In an interview appearing in the April issue of H&HN, AHA Chairman Benjamin Chu, M.D., advises budget-makers in Washington to avoid whacking providers with another round of dramatic payment cuts (you can read the interview here and watch an excerpt of it here).

Chu, who heads up Kaiser Permanente's Southern California and Hawaii region, makes, I think, a fairly compelling argument: Hospitals, other providers and insurers are building a new delivery system that will, hopefully, produce better outcomes at a lower cost. The shift toward greater integration and value over volume is a difficult one, but the field can, he believes, make the transition and eliminate the "20 to 30 percent inefficiencies that people are talking about." Slashing reimbursements over the next couple of years, he contends, would be hasty and could undermine those efforts.

Persuading lawmakers to this way of thinking will be — check that — is going to be difficult. Deficit hawks have been circling in Washington for the past couple of years and are sharpening their focus on health care expenditures. President Obama's budget proposal yesterday is just the latest salvo in the battle between Democrats and Republicans over the country's fiscal health.

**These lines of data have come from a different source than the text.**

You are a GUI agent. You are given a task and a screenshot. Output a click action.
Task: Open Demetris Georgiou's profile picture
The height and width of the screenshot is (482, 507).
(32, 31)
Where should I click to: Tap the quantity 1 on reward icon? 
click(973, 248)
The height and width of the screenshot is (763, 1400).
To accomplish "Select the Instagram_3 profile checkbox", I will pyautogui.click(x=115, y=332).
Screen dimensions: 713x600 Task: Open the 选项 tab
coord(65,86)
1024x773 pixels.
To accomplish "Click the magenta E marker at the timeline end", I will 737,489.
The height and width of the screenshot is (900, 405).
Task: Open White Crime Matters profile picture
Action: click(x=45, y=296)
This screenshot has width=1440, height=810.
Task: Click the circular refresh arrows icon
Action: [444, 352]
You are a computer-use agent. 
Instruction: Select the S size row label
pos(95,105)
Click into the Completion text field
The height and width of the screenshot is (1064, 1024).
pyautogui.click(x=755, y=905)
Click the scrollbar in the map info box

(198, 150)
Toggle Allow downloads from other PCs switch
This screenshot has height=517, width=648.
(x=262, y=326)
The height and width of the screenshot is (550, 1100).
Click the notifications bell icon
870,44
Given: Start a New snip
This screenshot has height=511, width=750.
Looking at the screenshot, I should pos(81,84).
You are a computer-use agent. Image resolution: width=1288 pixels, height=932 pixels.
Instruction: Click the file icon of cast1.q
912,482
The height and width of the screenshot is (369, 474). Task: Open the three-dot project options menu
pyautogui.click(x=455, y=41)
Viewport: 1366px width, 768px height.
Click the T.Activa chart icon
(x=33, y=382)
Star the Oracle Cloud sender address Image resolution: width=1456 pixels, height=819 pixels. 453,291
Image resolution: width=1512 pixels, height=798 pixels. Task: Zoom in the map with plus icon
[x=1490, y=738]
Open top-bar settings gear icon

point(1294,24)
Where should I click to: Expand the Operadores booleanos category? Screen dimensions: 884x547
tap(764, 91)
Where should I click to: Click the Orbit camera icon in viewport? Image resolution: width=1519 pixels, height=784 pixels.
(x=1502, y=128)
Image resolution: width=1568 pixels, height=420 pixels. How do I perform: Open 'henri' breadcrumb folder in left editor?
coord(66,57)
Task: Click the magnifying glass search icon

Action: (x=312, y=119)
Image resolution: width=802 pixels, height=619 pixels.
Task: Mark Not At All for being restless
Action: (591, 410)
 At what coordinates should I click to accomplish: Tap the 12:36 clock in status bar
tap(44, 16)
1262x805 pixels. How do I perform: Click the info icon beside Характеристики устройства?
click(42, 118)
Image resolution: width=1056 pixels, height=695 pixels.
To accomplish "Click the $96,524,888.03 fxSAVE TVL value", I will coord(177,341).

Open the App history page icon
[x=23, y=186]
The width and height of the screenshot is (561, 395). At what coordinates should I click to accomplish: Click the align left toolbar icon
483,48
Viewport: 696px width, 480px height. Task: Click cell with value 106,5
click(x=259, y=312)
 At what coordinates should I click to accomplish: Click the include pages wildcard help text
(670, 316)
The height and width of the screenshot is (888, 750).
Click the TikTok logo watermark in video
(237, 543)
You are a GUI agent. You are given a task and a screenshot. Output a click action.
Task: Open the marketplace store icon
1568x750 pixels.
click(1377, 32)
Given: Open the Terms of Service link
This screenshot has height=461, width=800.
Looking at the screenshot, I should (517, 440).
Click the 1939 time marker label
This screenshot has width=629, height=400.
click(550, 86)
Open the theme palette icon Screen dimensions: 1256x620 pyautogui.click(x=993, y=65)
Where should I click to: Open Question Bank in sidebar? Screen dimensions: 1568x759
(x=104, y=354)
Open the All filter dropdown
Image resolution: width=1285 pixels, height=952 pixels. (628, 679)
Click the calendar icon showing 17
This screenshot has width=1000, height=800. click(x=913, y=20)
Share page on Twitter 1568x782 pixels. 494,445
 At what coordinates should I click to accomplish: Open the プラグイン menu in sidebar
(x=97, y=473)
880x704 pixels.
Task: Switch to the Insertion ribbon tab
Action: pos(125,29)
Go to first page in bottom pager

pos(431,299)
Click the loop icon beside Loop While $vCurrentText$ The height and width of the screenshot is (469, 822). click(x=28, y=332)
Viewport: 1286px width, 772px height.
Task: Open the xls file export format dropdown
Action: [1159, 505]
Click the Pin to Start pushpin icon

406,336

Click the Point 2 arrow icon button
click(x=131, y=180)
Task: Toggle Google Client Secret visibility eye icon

The HHS budget seeks to trim $374 billion from Medicare, roughly $306 billion of that coming from health care providers. There's also a hit to Medicaid, to the tune of $18.9 billion. While the proposal would scrap the sequester's annual 2 percent cut to Medicare payments, it also would reduce bad debt payments, trim GME and do away with cost-plus reimbursement for critical access hospitals, among other things. The Obama plan comes on the heels of Rep. Paul Ryan's budget proposal that not only aims to trim billions from Medicare, but also to turn it into a voucher-like program for seniors.

"The solution to what ails our nation's fiscal health is not further cuts to providers that care for millions of America's seniors, but creative solutions to modernize the Medicare program," AHA President and CEO Rich Umbdenstock said in reaction to the president's proposal, echoing Chu's concerns. "Hospitals are actively pursuing ways to increase value, improve performance and enhance quality and patient safety — all of which reduce costs, but they cannot carry the burden alone. The reality is that one in four hospitals operates in the red, so additional cuts will hamper their ability to provide access to the latest treatments and technologies, and could result in fewer caregivers and longer waits for care."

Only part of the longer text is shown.